A experiência dos vizinhos do Jardim Santa Rita 4 - que era comum em bairros de pequenas ou grandes cidades há alguns anos - atualmente chama a atenção justamente pela preservação de costumes que estão caindo em desuso. O sociólogo e historiador Hermann Oberdiek, professor da Universidade Estadual de Londrina (UEL), defende que a falta de solidariedade entre os vizinhos é reflexo de uma mudança social ocasionada pelo avanço das telecomunicações, pela ausência dos pais na criação dos filhos e na rotina doméstica e até mesmo pela fobia da violência. ''As causas são múltiplas'', afirmou.

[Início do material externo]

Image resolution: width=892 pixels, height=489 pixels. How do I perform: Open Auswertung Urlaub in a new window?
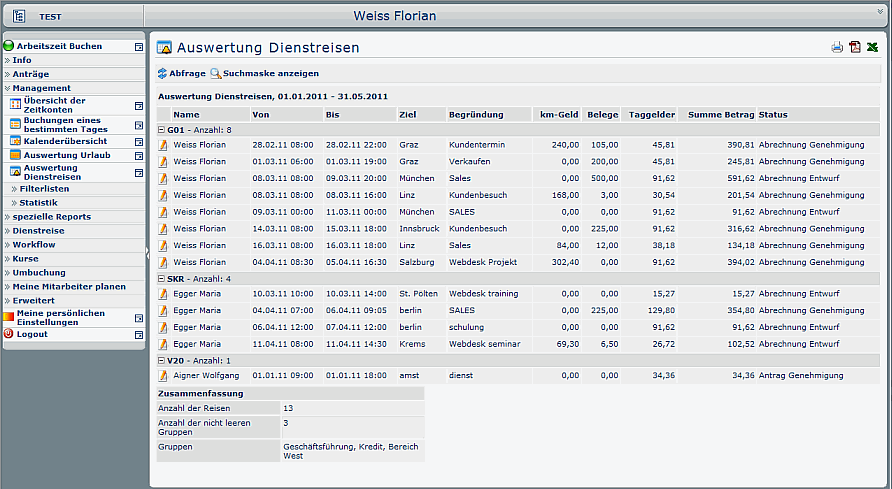pos(139,155)
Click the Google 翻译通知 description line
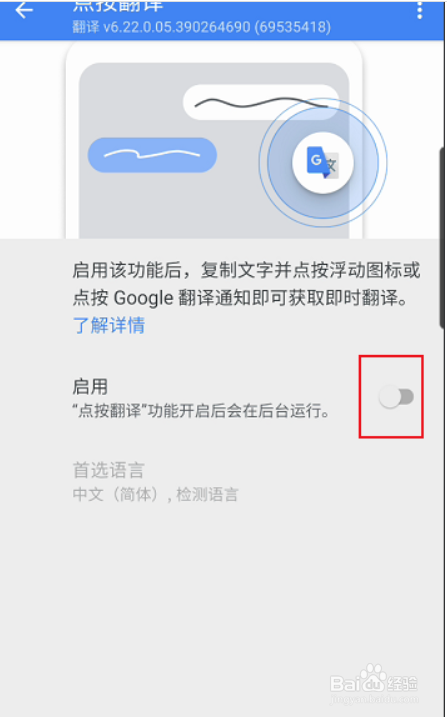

Segundo ele, esses costumes tradicionais sobrevivem em comunidades mais antigas, onde residem pessoas mais velhas que mantêm a tradição de colaborar entre si. ''É a chamada solidariedade mecânica'', conceituou. Em ambientes mais modernos, onde as relações pessoais são substituídas pelas novas tecnologias, acontece o que ele chama de solidariedade orgânica. ''As pessoas só se relacionam quando há necessidade. É o caso de moradores de edifícios que
não se cumprimentam no elevador.''
Para Oberdiek, a ''terceirização'' da educação das crianças para escolas ou babás é outra causa do distanciamento entre as pessoas. ''A família deixa de ser local de referência e isso reflete no relacionamento com outras famílias''. Outro fator de desagregação é a religião. Nas sociedades tradicionais, a participação nas atividades das igrejas é motivo para as pessoas se encontrarem e conviverem. O mesmo não acontece na sociedade moderna, onde, de acordo com o estudioso, há uma ''vulgarização da religião''. ''Qualquer um abre uma igreja, não é mais local de encontro da comunidade.''
Questionado sobre as consequências dessas transformações, ele não quis afirmar se são boas ou ruins. ''Vivemos uma mudança sócio-cultural profunda, com novos valores e percepções sobre a vida.''(C.A.)